New breeds of pint-sized
heifers and bulls are making it easier for small farmers to
raise cattle for milk, meat or just fun.
Bill Bryan, who
operates a 50-acre spread on Maryland's Eastern Shore, sold
seven calves last year.
"We've sold
the vast majority of our calves to people who have these little
three- to five-acre farmettes and they'll fence in an acre,
buy a calf and more or less keep 'em for pets," Bryan
said. Two mini cattle calves stood nearby, contentedly munching
on grass in a small fenced-in area, skittering away if visitors
got too close.
Bryan is among
a group of pioneering breeders raising miniature cattle that
can be as little as a third of the size of the larger breeds.
The reasons are
many, they say. You don't need the back 40 acres to raise
these breeds; the back four will do. Mini cattle eat about
a third as much as a full-sized steer, are less destructive
of pasture land and fencing, and are easier to handle.
"I'm 56 years
old, and you want to know something? I can handle them better,"
Bryan said, recounting a struggle the winter before with a
full-size steer who got his horns caught in a hay rack.
While each animal
may be smaller, more meat can be produced overall from each
acre, breeders say. And the smaller size of each animal also
has its benefits.
While some people
look to save money by buying an entire cow or a side of beef,
it can be difficult to store the hundreds of pounds of meat
from a 1,200- to 1,500-pound steer, of which about 40 percent
makes it to the freezer.
Miniature cattle,
which often are between 500 and 700 pounds, provide enough
meat to last six months for a family of four. That's just
about the freezer shelf life of beef, Bryan said. And the
meat tastes the same, depending on how the cattle has been
raised and fed.
Bryan, who runs
a construction business, said his wife, Donna, does most of
the farm work, spending about two hours a day taking care
of their animals.
"Women can
raise these steers just as well as men can," Bryan said.
Miniature cattle
calves are more expensive than the standard size because they
are still relatively rare. Bryan said he is getting $1,600
for female calves and $1,000 for bulls, compared with $500
to $600 for normal calves.

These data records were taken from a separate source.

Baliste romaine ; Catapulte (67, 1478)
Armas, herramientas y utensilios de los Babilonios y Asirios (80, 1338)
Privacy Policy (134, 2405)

But he expects prices to drop as
the mini varieties become more common.
Richard H. Gradwohl,
who has developed a number of small breeds at his Happy Mountain
Miniature Cattle Farm in Covington, Wash., said six niche
markets have developed.
Five of those markets
are: small-scale milk production, breeding, showing, organic
beef production or for the farm-grown market, which produces
cattle on smaller farms, Gradwohl said. The sixth market —
pets — accounts for 60 percent to 70 percent of sales,
he estimated.
Bryan also noted
that most of his calves will die "of old age" because
buyers are usually looking to breed the smaller cows themselves
or keep them as pets.
Full miniature
cattle are defined as those below 42 inches at the hip when
fully grown, while mid-size miniatures are up to 48 inches,
said Gradwohl, who registers 26 miniature breeds.
Another factor
driving the popularity is that most people don't have enough
land for full-sized cattle, which need five acres for two
cattle, compared with an acre for a pair of miniature cattle.
"The years
where we had people with three, four, five hundred acres are
gone," Gradwohl said. "If you have five acres with
miniature cattle, the concentration is about two per acre,
so you can raise 10 miniature cattle on five acres quite well."